Des intégristes (dont l’automobiliste dont il était question plus haut, sans doute) ne manqueront pas de dénoncer l’insidieux anthropomorphisme auquel se livre l’unique rédacteur - dessinateur de La Hulotte. Il n’hésite pas en effet à proposer des "guides des oiseaux du bord de la route" (n°20, 1974), "pour s’y reconnaître parmi tous ces blousons noirs, hâtivement englobés sous le terme de “corbeaux”". Ou à imaginer des abeilles sans-culottes, toutes à leur tâche de renverser l’odieuse reine tyrannique (n°28-29, 1975). Ou même à rendre compte du congrès des lapins royalistes, pour lesquels la restauration de la monarchie, grande consommatrice de fourrures d’hermine, constituerait une garantie contre ce prédateur.... Alors que, c’est bien connu, les animaux ne parlent pas, et font encore moins de politique. Des éternels insatisfaits (et notre chauffard doit en être, forcément) se plaindront du rythme moins soutenu de parution du journal (un à deux numéros par an, le dernier en date traite du sphinx colibri), ou de la raréfaction des bandes dessinées au profit d’abondantes bibliographies (mais toujours sans qu’aucune publicité ne vienne reposer l’œil fatigué par plus de 40 pages de lecture)...

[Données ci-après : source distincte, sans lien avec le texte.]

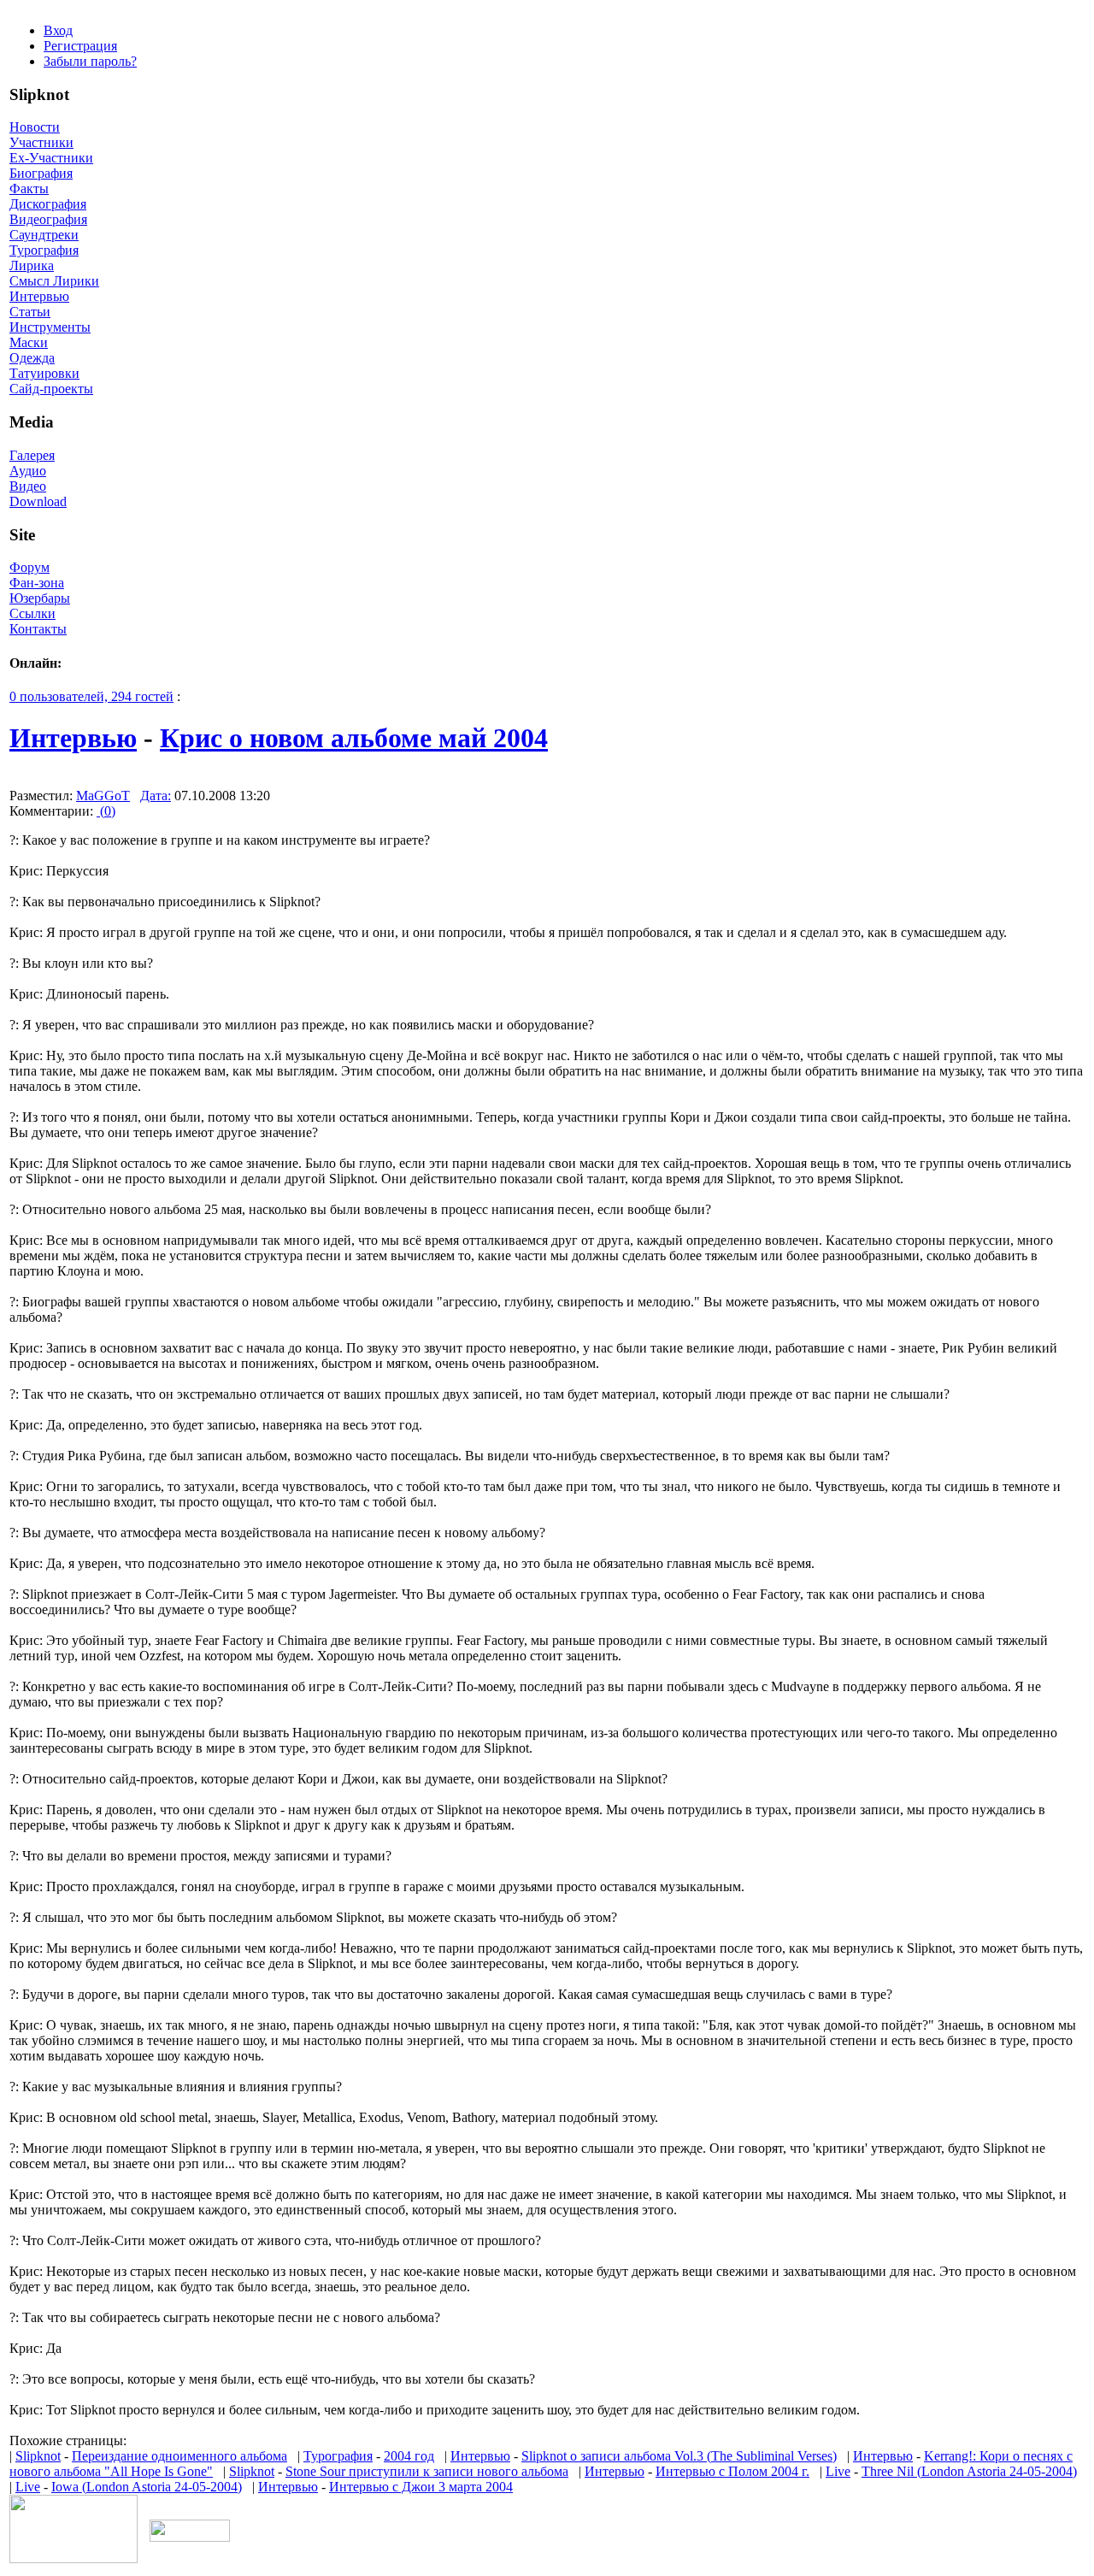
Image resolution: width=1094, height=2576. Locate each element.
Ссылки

C’est sur ces réflexions qu’on n’éprouvera alors nul remord à exercer de réjouissantes représailles à l’encontre de la voiture qui obstrue le passage, pour poursuivre la promenade. Mais on se promettra de retourner le week-end prochain à la traque pacifique de l’Arum tachetée, une plante qui attire, par ses effluves nauséabonds, et à des fins inavouables que la morale réprouve tellement elles touchent à la reproduction, la malheureuse mouche psikoda (trois jours de détention !), ou d’éprouver l’état de ses capacités à distinguer le terrier du renard de celui du blaireau.